By Gaurav Chakravorty, Co-Founder, Qplum
The only way the investment industry can deliver high quality returns at low recurring cost is by using artificial intelligence.
Adoption of artificial intelligence (AI) is happening faster in the institutional investment community than many asset managers want to believe. Proprietary trading firms and family offices have been the innovators and early adopters.
Hedge funds also fall into this early-adopter group; and lately we have seen a strong shift away from discretionary and a resistance to “pedestrian quant” strategies among hedge funds. Even individual investors (typically “laggards” in the asset management industry) are embracing AI-based methods, as speakers observed at the Equities Leaders Summit held in Miami on 4-6 December 2017.
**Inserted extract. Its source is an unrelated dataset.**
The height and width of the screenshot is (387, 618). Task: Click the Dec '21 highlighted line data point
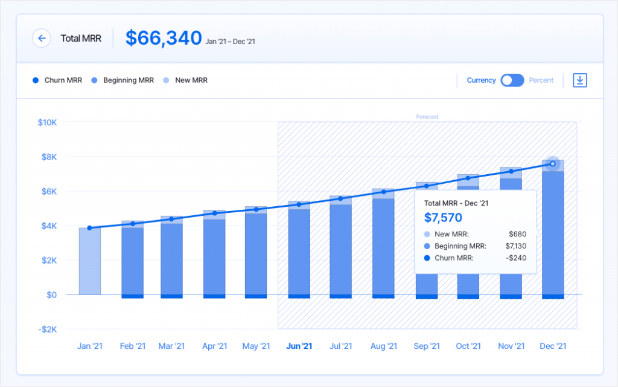click(x=553, y=164)
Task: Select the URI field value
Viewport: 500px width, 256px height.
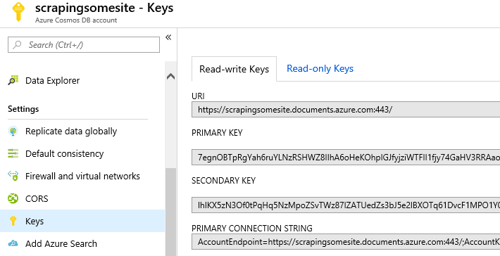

However institutional investors, such as pension funds, endowments and insurance companies are stubbornly sticking to old data-less methods. In this article I will show the trajectory of evidence-based or model-based investing and why chief investment officers should reinvent their processes using AI.
It follows a recent podcast with Nvidia, a leading maker of GPU cards, who invited me to explain why deep learning promises to package the best algorithmic investing knowledge into a system that works and is universally accessible to all of us.
Evolution of data-driven trading
The earliest instances of data-driven systematic trading are value investing and trend-following. However, among these I am focusing on trend-following since it was a method where the outcome of the model was not filtered by human intuition. Trend-following was the original quant success in the Crash of 1987. Ten years later statistical arbitrage (StatArb) became the quant trade, and trend-following had a crash of its own in 1997. Another decade later, on 6 August 2007, StatArb crashed and high frequency trading (HFT) emerged as the top quant trade.
Now, the overwhelming consensus is that HFT isn’ profitable any more apart from the for biggest firms. There is a ten year cycle of changing quant trades due to changes in cheaply available technology. The dominant quant trade has changed over time due to the availability of new technology. New technology is why trades crest and fall.
This brings us to the exponential growth of quant we see today.
No mandate for guesswork anymore: allocators are overwhelmingly choosing systematic/quant
A partner in an institutional allocator summarized the current view: “There is no mandate to invest in anything discretionary unless it is activist investing. We feel the need to invest in strategies that are substantiated by research, by a scientific method.”
Allocations to quant funds are set to exceed $1 trillion. That would be about a third of the net allocation to hedge funds.
“Pedestrian quant” strategies don’t work: allocators need to stop chasing the past
Neal Berger and I described in a recent Opalesque CIO roundtable why “pedestrian quant” strategies aren’t working any more. However, the machinery of relationship-based consultants and outsourced CIOs set up for institutional investors makes them very slow to react to this change. The dominant institutional investing approach is still to make an asset allocation pie chart and shove everything remotely data-driven into a small allocation to “alternatives”. A flat CIO structure would be an improvement, and help provide investors with what they really need: solutions not products.
In a panel I led with Michael Weinberg and Michael Dziegielewski, Weinberg tried to differentiate between quant and autonomous learning.
“Where we are now is far more revolutionary for asset management than simple AI-driven quant. What we have now in investment management is the equivalent of AlphaGo Zero, but for investing. Just like AlphaGo Zero generates its own new ideas, so do Autonomous Learning Investment Strategies (ALIS). We think that this disruption to the asset management industry will come from outside discretionary and even quantitative managers. These so-called ‘third wave, ALIS managers’ exploit the confluence of data, data science, machine learning and cheap computing: their brains are wired differently.
They are often hackers and computer gamers with a healthy disrespect for convention”, he said. Weinberg also mentioned the fact that allocators need to spend a lot of time understanding the approach of the manager and their competency in deep learning and AI. It is not just about chasing returns.
This brings us to the multidisciplinary nature of AI today.
AI is learning from many fields not just finance.
The progress we see in AI today is very multidisciplinary. Every time we make a breakthrough in speech recognition technology, the same can now be directly applied to portfolio management. Every time we go up a notch in computing power and big data technology to support AI algorithms, we can use the same in portfolio management. In a recent article, ITG’s Ben Polidore mentions how cheaply available computing power is growing to a supercomputer level.